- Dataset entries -
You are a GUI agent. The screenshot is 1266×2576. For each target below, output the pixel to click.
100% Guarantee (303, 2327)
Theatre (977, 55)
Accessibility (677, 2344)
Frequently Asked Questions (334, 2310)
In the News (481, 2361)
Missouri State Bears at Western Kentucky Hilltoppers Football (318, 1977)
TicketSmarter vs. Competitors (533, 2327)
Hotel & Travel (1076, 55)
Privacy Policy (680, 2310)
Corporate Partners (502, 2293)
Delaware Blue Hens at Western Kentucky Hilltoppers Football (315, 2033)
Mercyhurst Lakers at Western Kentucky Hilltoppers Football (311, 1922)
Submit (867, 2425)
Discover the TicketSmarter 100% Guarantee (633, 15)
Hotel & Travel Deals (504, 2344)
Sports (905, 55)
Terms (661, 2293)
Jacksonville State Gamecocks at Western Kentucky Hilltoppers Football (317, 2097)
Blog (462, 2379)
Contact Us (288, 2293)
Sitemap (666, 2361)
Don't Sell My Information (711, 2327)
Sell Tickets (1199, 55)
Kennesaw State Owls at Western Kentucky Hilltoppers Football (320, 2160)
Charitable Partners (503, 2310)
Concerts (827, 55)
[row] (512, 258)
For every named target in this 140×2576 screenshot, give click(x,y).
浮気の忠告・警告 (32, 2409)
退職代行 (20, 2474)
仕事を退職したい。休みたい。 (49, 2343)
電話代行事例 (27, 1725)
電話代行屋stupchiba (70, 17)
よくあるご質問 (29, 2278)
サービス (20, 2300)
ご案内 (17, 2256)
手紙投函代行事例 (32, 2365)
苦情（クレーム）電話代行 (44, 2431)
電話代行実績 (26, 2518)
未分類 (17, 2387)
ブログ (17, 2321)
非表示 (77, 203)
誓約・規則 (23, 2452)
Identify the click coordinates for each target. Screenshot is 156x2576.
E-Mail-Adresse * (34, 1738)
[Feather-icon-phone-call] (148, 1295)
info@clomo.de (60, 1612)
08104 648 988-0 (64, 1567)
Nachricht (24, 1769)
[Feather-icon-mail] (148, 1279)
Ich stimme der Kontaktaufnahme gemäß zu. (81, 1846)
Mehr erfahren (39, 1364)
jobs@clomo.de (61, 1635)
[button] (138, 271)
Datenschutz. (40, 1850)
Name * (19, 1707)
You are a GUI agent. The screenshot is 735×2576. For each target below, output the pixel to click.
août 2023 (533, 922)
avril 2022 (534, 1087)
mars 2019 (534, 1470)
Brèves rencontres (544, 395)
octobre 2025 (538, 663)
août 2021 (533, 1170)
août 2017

- Problem to solve -
Quote every line from the beginning of the entries up to and including the line that contains "退職代行 (20, 2474)".

- Exercise result -
You are a GUI agent. The screenshot is 1266×2576. For each target below, output the pixel to click.
100% Guarantee (303, 2327)
Theatre (977, 55)
Accessibility (677, 2344)
Frequently Asked Questions (334, 2310)
In the News (481, 2361)
Missouri State Bears at Western Kentucky Hilltoppers Football (318, 1977)
TicketSmarter vs. Competitors (533, 2327)
Hotel & Travel (1076, 55)
Privacy Policy (680, 2310)
Corporate Partners (502, 2293)
Delaware Blue Hens at Western Kentucky Hilltoppers Football (315, 2033)
Mercyhurst Lakers at Western Kentucky Hilltoppers Football (311, 1922)
Submit (867, 2425)
Discover the TicketSmarter 100% Guarantee (633, 15)
Hotel & Travel Deals (504, 2344)
Sports (905, 55)
Terms (661, 2293)
Jacksonville State Gamecocks at Western Kentucky Hilltoppers Football (317, 2097)
Blog (462, 2379)
Contact Us (288, 2293)
Sitemap (666, 2361)
Don't Sell My Information (711, 2327)
Sell Tickets (1199, 55)
Kennesaw State Owls at Western Kentucky Hilltoppers Football (320, 2160)
Charitable Partners (503, 2310)
Concerts (827, 55)
[row] (512, 258)
For every named target in this 140×2576 screenshot, give click(x,y).
浮気の忠告・警告 (32, 2409)
退職代行 (20, 2474)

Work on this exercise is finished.